GIVEN PASSAGE:

━━━━━━━━━━

A free weekly newsletter covering the finance side of Australian property. 

Every Sunday we break down the week’s biggest stories across property stocks, deals, data releases and policy moves so you don’t have to. 

Expect ASX property wrap-ups, auction clearance numbers, the headlines that actually matter and the odd spicy take. 

Whether you’re an investor, agent, broker, developer or just someone who finds negative gearing weirdly fascinating - this one’s for you. 

Grab your coffee, it’s a 3–5 minute read.

 
Prospector’s Corner
The headlines that matter
OUE REIT acquired a 19.9% stake in Sydney’s Salesforce Tower from Mitsubishi Estate for A$357m — the week’s biggest cross-border deal. (PR Newswire)

━━━━━━━━━━

RECORDS FOR THIS EXERCISE:
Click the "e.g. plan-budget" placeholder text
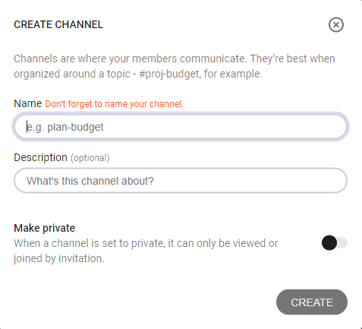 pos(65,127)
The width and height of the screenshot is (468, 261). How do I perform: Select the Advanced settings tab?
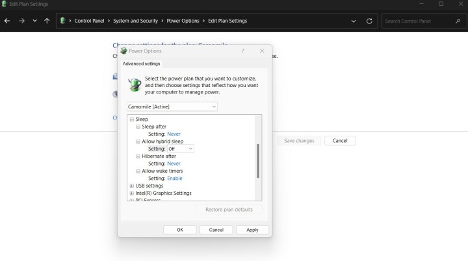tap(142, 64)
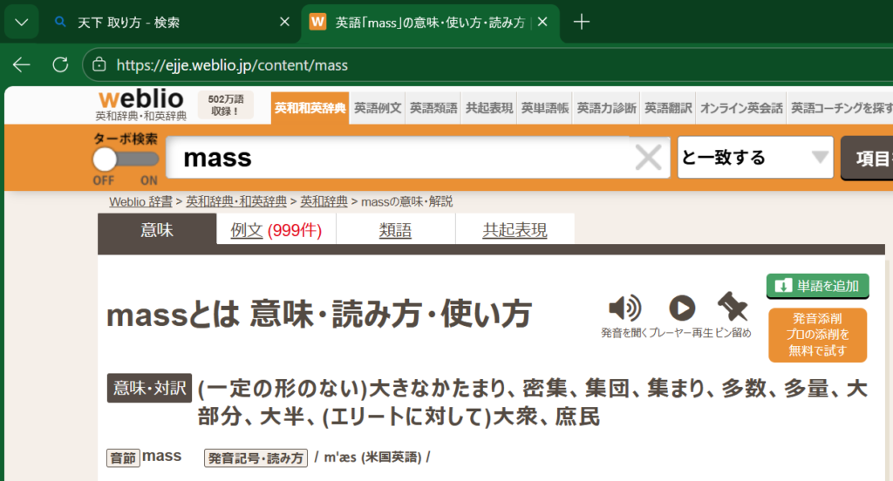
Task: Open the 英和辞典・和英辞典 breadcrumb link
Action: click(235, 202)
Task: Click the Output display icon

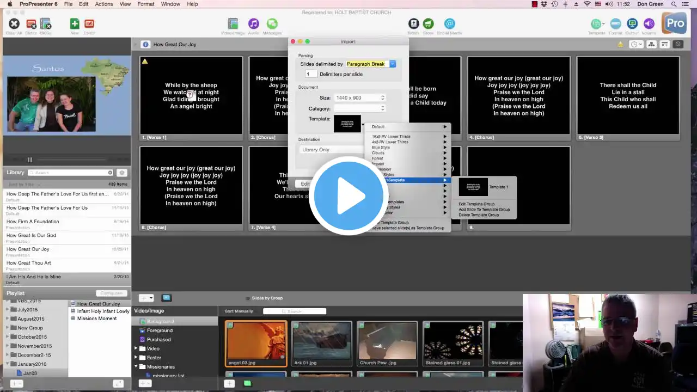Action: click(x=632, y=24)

━━━━━━━━━━

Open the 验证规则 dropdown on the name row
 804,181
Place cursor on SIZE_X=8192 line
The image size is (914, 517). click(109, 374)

━━━━━━━━━━

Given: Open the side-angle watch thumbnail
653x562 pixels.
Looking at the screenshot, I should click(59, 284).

━━━━━━━━━━

TASK REQUIREMENTS:
a - Retype the lines of the entries starting at the line containing "The width and" and ending at the line containing "Action: click(x=632, y=24)", omitting the pictures.
b - Continue the passage on the Australian property newsletter from the point where it stops.
The entries bear no relation to the newsletter passage.

RESPONSES:
a -
The width and height of the screenshot is (468, 261). How do I perform: Select the Advanced settings tab?
tap(142, 64)
Task: Open the 英和辞典・和英辞典 breadcrumb link
Action: click(235, 202)
Task: Click the Output display icon

Action: click(x=632, y=24)

b -
Construction costs are surging with copper up 16.5% YoY and 1,894 builder insolvencies in 12 months — Brisbane is now more expensive to build in than Sydney. (realestate.com.au)
First-home buyer deposit scheme uptake jumped 75% after the October overhaul removed income and price caps — but economists warn it risks inflating prices further. (ABC News)
Miners are the only workers who can afford the typical $1m house on a single income, according to a stark new analysis. The average full-time salary of $106,657 buys a $667k apartment at best. Sydney’s median house price of $1.6m is now 16x the average salary — in 1996 it was 5x. (The Nightly)
Heritage laws are locking up 20%+ of residential land within 10km of Sydney’s CBD and nearly 30% in Melbourne — the Centre for Independent Studies says it’s worsening the housing crisis by protecting low-value buildings without weighing the economic cost. (Bloomberg)
Negative gearing could be capped at two investment properties, with the CGT discount cut from 50% to 33%, as Treasury models changes ahead of the May Budget. The Grattan Institute estimates rents would rise ~$1/week; the Property Council says it would crush rental supply. (The Nightly / The Australian)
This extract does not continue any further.